After the meeting, Mihkkal tells Ester she should listen as well as speak up. He gives her his car key and Sámi flag. Ester knocks on doors and canvasses for people to attend the protest, and meets a mother whose children are harassed in school for wearing Sámi clothes. Ester finds Mihkkal dead by suicide. At the funeral, Máret shows up in traditional clothes and sits next to Ester. They make amends and Ester goes home with her and Áhkku. Stein expresses his support for her civil disobedience efforts, and Ester returns to the protest camp. She is initially disappointed in the turnout, but more arrive in support, including the young mother she canvassed earlier. The police come to clear them from the road. An officer removes Mihkkal's Sámi flag, and Ester tackles him trying to get it back. She is dragged away by police.

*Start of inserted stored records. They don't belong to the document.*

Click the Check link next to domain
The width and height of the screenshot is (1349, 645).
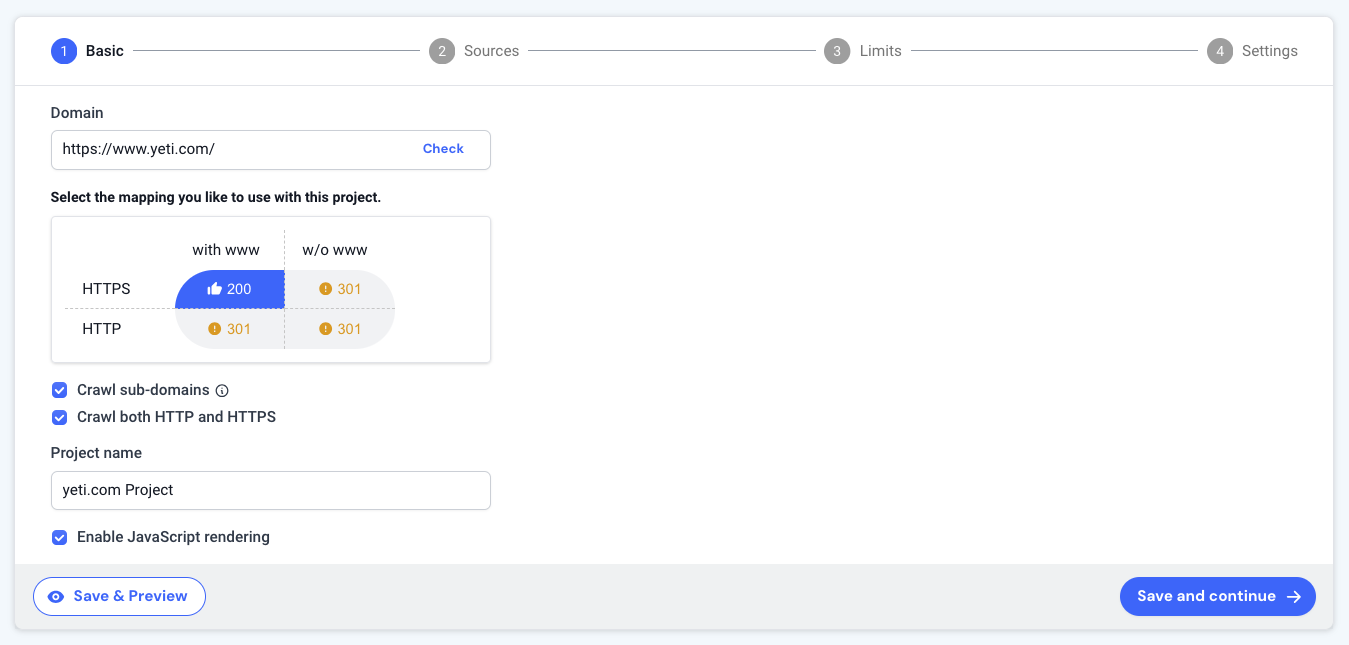point(443,148)
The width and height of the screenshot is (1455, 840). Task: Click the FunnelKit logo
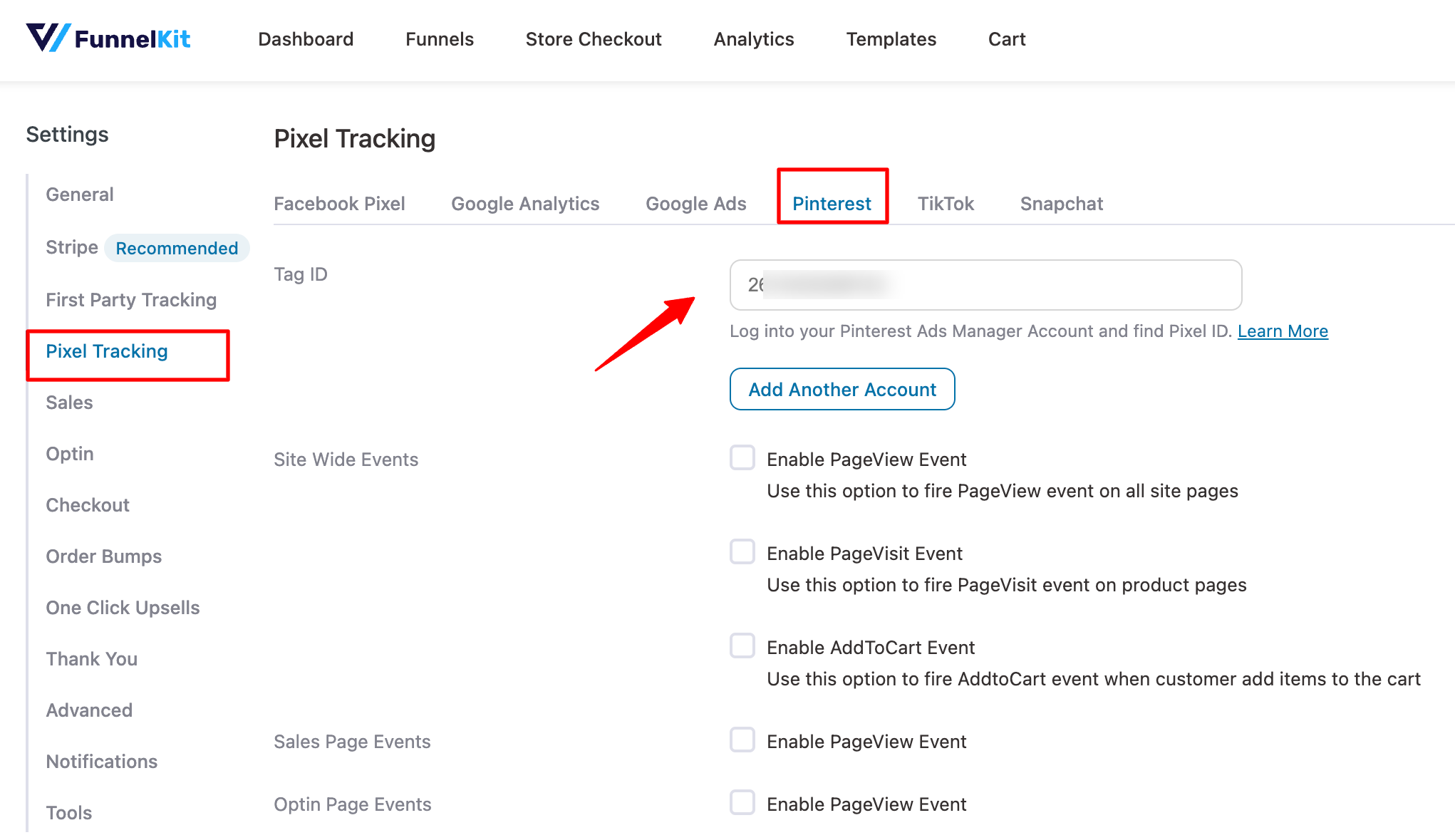click(108, 38)
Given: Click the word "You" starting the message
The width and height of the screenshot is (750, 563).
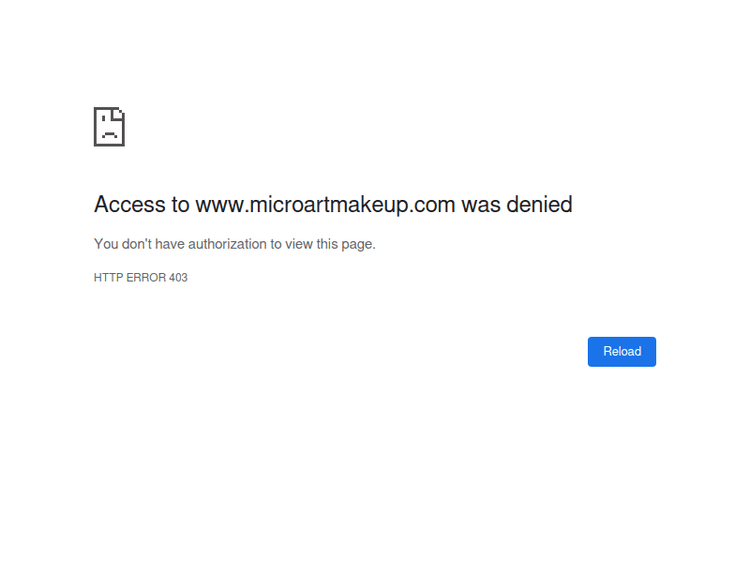Looking at the screenshot, I should pos(106,244).
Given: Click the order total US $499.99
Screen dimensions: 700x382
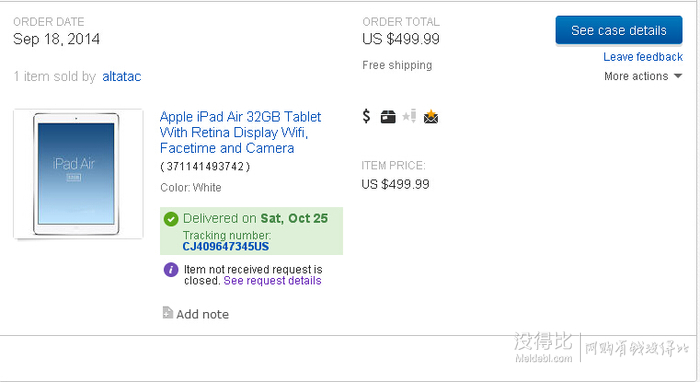Looking at the screenshot, I should click(x=401, y=39).
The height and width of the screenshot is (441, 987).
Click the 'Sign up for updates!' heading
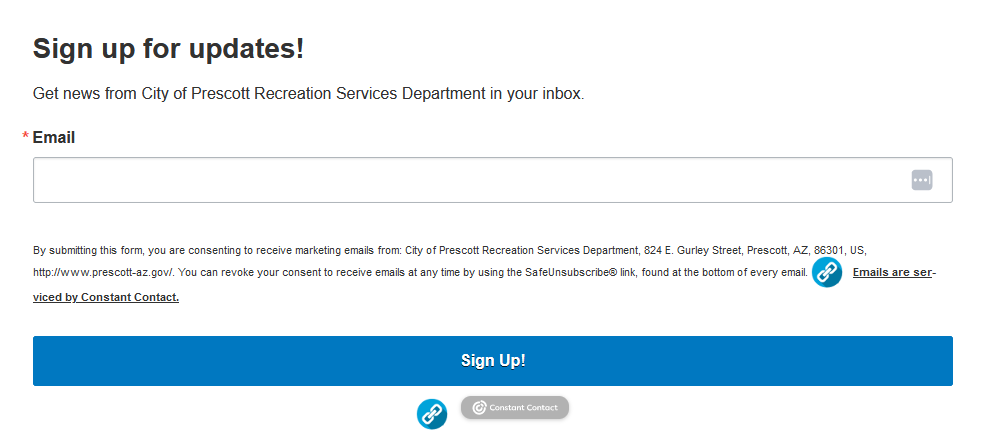click(x=169, y=48)
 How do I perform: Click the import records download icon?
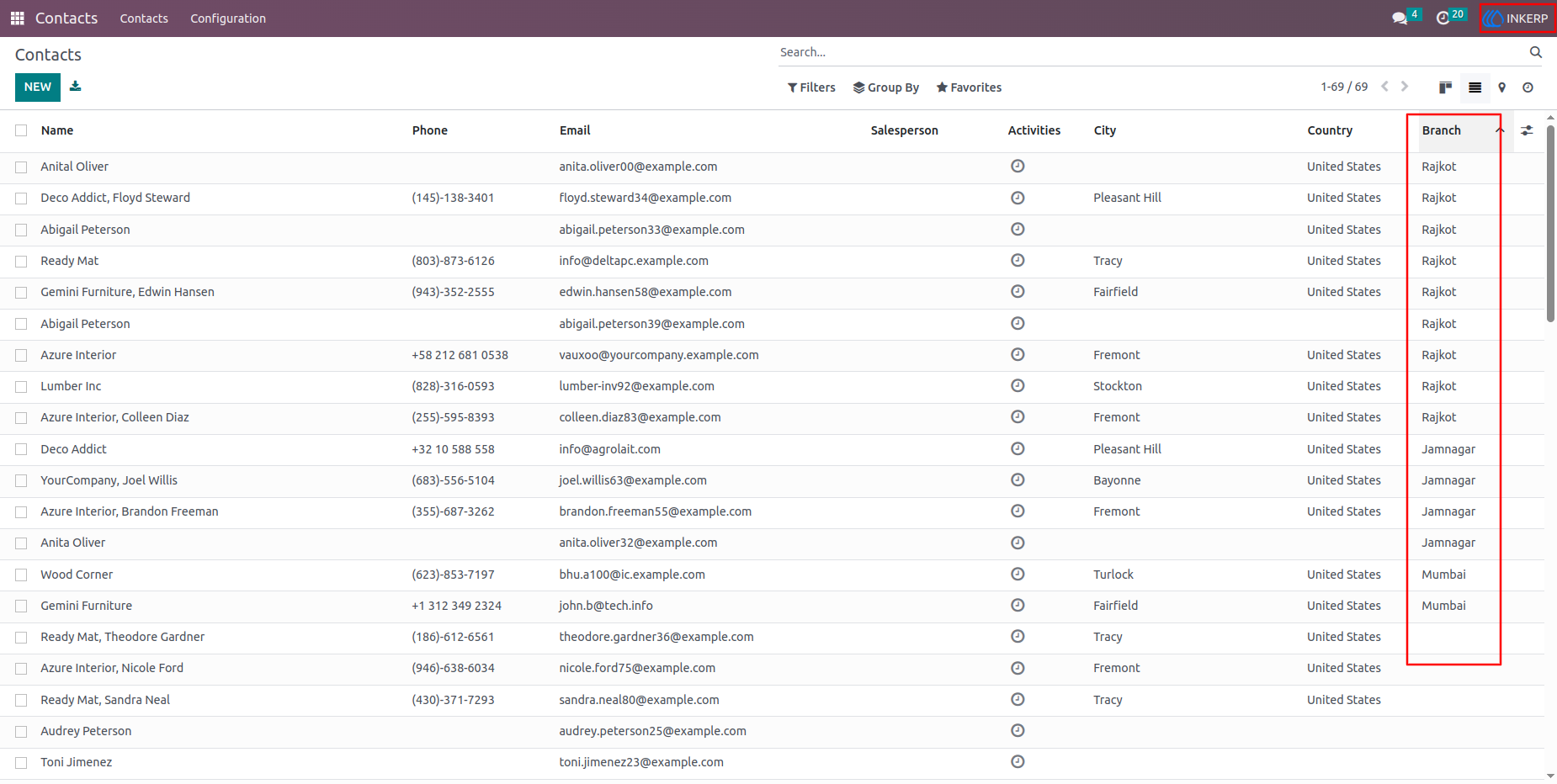coord(76,86)
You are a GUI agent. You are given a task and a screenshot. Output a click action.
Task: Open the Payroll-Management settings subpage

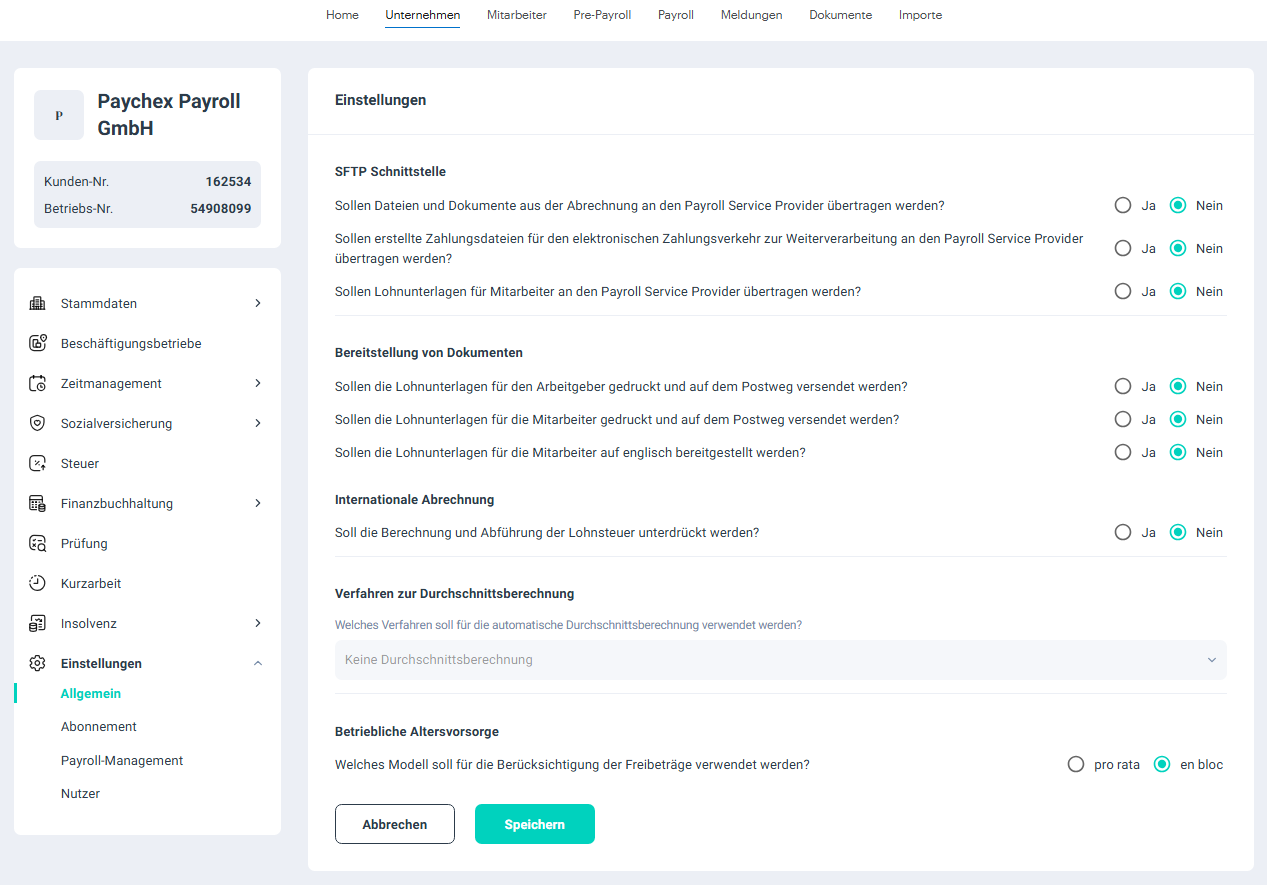pos(122,760)
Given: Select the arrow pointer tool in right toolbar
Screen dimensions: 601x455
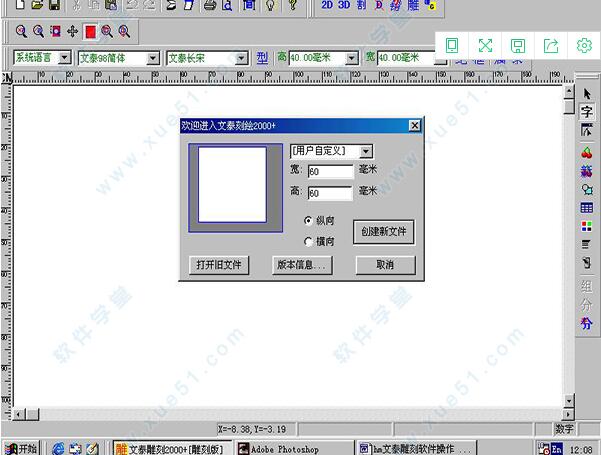Looking at the screenshot, I should pyautogui.click(x=587, y=94).
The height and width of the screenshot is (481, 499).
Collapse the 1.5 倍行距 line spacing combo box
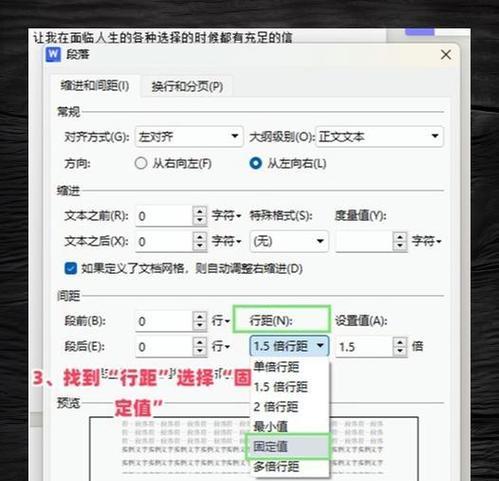tap(289, 346)
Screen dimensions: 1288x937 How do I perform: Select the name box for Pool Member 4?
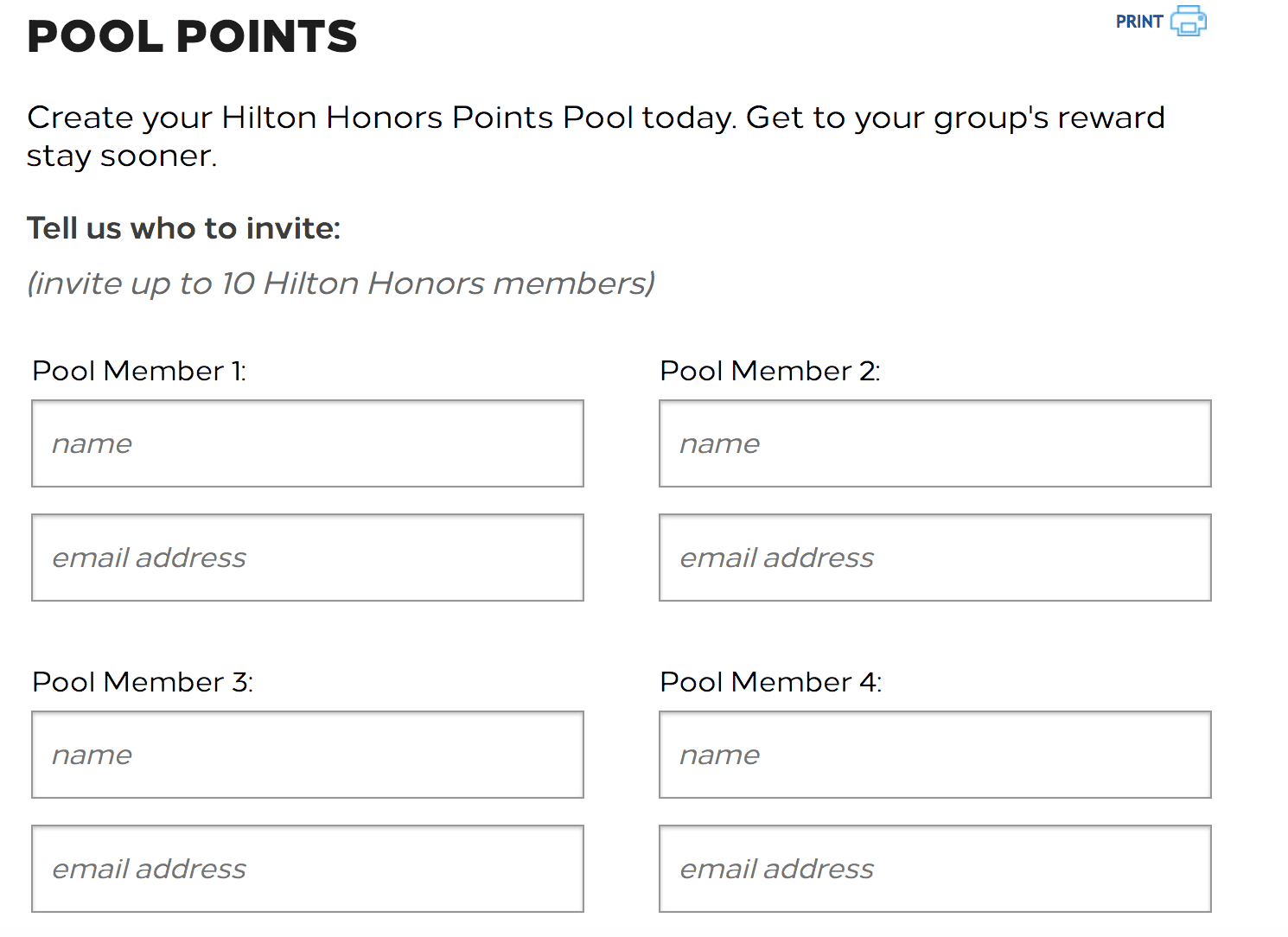[x=934, y=755]
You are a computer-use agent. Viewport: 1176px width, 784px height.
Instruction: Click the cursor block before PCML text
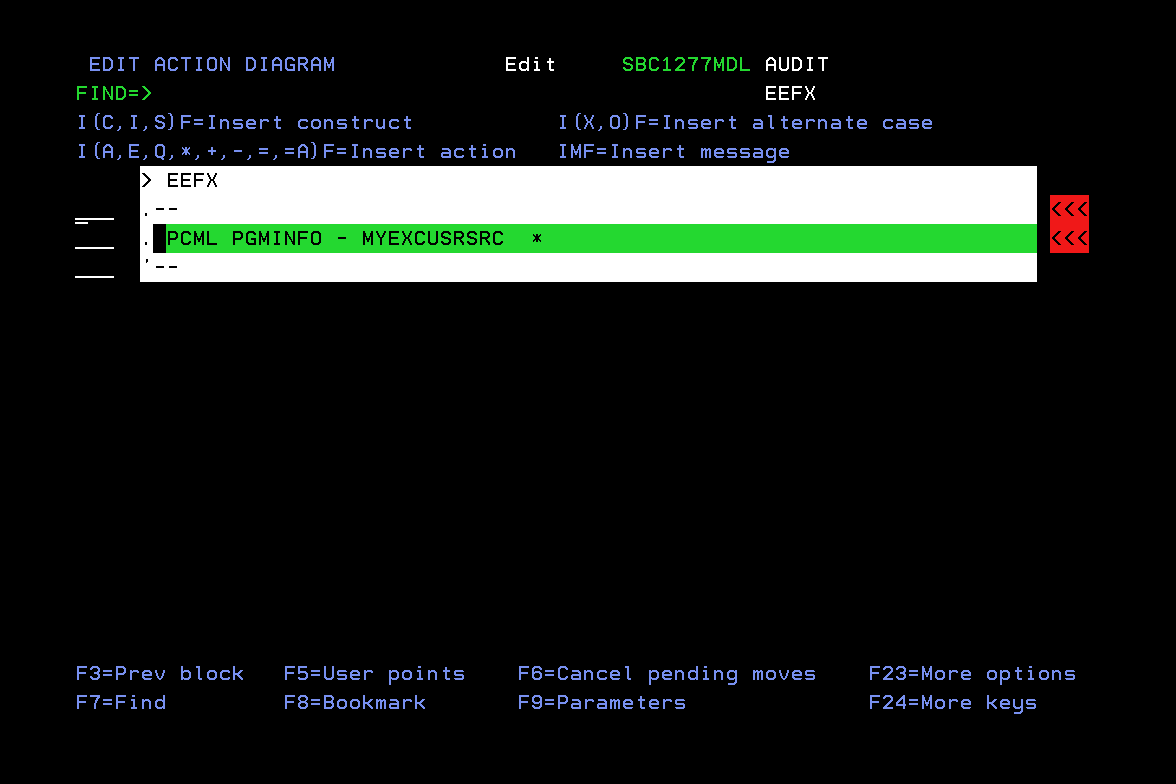tap(162, 238)
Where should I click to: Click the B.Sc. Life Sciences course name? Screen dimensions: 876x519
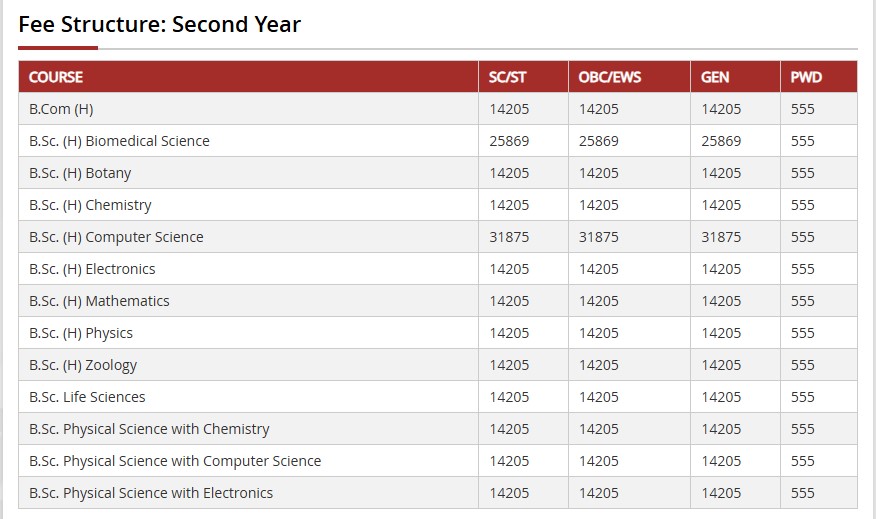tap(87, 397)
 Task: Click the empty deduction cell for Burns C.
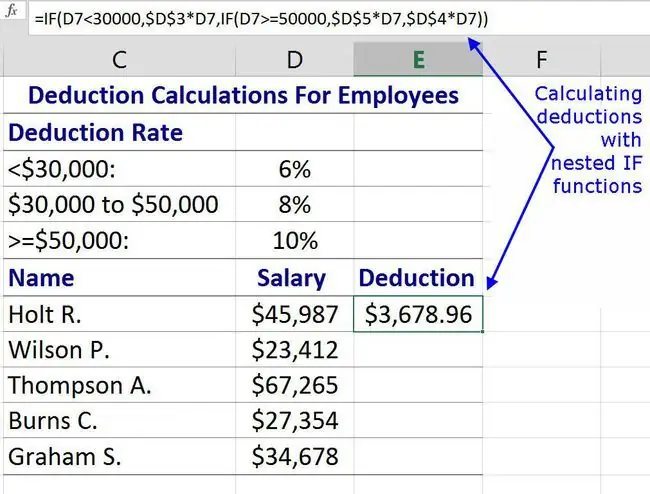tap(418, 420)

Some time in the future, Ester drives Ailu home from school and meets his father. Ailu wants to show her his room, and asks if she can sing, as his mother used to yoik. She initially says she doesn't know any, but then says she knows one. She begins to sing Mihkkal's yoik.

== Cast ==

- Ella Marie Hætta Isaksen as Ester Isaksen: the film's protagonist; a young Sámi woman
- Gard Emil Elvenes as Mihkkal Vars: Ester's maternal cousin; a member of the Sámi Action Group
- Marie Kvernmo as Máret: Ester's mother
- Mary Sarre as Áhkku: Ester's grandmother
- Finn Arve Sørbøe as Stein: Máret's Norwegian husband and Thomas' father
- William Sigvaldsen as Thomas: Ester's half-brother; son of Máret and Stein
- Sofia Jannok as Risten Labba: a member of the Sámi Action Group
- Niillas Beaska as Piera Aslaksen: a member of the Sámi Action Group
- Ivar Beddari as Gøran: Ester's colleague with anti-Sámi beliefs
- Maria Bock as the principal at Ester's school
- Robert Amadeus Gaup Mienna as Ailu: a young Sámi student in Ester's class
- Mikkel Gaup as Ailu's father

== Production ==
The film tells a fictional story set in 1979, inspired by the events of the Alta conflict. The film was Ella Marie Hætta Isaksen's screen debut. The cinematographer was Marius Matzow Gulbrandsen. The film's score was composed by Ola Fløttum and Pessi Levanto.

== Release ==
The film premiered in Masi, Norway on 13 January 2023. It then opened the Tromsø International Film Festival before being released in theaters on 3 February 2023. The first screening in Sweden was in Jokkmokk on 4 May, followed by a theatrical release in the rest of the country on 12 May.

== Reception ==
A week after its release, it had been seen by 25,521 people in theaters. 31,559 had seen it when accounting for previews. By December 2024, it had been seen 108,550 times during 99 weeks of screenings. The film received praise from Birger Vestmo in NRK. It received 4/5 stars from Wanda Bendjelloul in Dagens Nyheter. It won the Audience Dragon Award for Best Nordic Film and the FIPRESCI Prize at the Gothenburg Film Festival.